Short problem:
Edit the records from the line containing "Viewport: 708px width, 390px height." through the end of the records: replace "Rotation tool" with "Scale tool" and leave everything else unchanged. Give only those lines.

Data excerpts:

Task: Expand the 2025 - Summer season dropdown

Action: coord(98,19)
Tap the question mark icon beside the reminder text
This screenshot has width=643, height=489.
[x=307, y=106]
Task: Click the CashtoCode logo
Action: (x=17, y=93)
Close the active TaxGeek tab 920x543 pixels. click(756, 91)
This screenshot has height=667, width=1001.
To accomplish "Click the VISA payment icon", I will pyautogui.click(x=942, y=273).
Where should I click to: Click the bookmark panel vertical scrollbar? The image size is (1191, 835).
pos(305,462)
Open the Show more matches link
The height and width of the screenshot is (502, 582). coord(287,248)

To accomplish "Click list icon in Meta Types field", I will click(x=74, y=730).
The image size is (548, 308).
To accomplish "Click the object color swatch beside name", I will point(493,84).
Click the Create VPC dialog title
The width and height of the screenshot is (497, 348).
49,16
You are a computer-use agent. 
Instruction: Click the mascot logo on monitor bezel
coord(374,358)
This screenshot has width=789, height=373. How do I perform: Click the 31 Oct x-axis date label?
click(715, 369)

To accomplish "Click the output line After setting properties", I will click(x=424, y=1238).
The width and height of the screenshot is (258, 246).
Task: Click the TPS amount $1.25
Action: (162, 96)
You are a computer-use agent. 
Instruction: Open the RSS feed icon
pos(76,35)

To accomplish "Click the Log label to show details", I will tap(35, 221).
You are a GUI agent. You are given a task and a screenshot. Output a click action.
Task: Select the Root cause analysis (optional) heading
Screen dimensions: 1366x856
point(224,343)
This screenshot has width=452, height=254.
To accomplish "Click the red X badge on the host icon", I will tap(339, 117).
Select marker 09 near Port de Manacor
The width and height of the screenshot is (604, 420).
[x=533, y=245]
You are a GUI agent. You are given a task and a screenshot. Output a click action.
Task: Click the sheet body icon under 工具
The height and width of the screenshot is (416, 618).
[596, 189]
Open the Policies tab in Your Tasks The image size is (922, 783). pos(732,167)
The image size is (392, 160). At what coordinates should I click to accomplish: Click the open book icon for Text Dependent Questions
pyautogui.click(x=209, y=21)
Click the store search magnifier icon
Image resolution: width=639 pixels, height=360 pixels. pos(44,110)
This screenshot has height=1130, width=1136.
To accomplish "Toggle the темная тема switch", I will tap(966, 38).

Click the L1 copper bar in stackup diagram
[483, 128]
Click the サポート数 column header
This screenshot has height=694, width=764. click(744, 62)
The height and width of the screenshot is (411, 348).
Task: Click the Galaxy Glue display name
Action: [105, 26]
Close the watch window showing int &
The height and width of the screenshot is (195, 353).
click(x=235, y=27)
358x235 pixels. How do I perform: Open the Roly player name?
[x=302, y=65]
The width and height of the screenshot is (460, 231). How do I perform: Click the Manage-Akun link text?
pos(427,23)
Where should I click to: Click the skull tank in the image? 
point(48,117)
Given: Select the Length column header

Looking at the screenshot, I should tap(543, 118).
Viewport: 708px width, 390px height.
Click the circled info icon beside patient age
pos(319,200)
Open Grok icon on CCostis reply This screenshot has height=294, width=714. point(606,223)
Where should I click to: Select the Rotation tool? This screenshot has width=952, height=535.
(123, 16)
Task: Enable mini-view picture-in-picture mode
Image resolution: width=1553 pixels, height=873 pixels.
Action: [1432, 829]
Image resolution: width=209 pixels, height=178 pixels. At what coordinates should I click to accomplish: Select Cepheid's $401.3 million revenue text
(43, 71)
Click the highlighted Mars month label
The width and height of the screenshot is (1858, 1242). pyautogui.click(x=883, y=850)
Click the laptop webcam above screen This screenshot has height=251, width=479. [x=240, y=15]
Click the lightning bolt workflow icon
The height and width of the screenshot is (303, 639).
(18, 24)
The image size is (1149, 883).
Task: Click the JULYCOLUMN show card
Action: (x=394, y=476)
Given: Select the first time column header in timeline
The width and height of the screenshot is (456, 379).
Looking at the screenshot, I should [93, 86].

Task answer:
Viewport: 708px width, 390px height.
Click the circled info icon beside patient age
pos(319,200)
Open Grok icon on CCostis reply This screenshot has height=294, width=714. point(606,223)
Where should I click to: Select the Scale tool? This screenshot has width=952, height=535.
(123, 16)
Task: Enable mini-view picture-in-picture mode
Image resolution: width=1553 pixels, height=873 pixels.
Action: [1432, 829]
Image resolution: width=209 pixels, height=178 pixels. At what coordinates should I click to accomplish: Select Cepheid's $401.3 million revenue text
(43, 71)
Click the highlighted Mars month label
The width and height of the screenshot is (1858, 1242). pyautogui.click(x=883, y=850)
Click the laptop webcam above screen This screenshot has height=251, width=479. [x=240, y=15]
Click the lightning bolt workflow icon
The height and width of the screenshot is (303, 639).
(18, 24)
The image size is (1149, 883).
Task: Click the JULYCOLUMN show card
Action: (x=394, y=476)
Given: Select the first time column header in timeline
The width and height of the screenshot is (456, 379).
Looking at the screenshot, I should [93, 86].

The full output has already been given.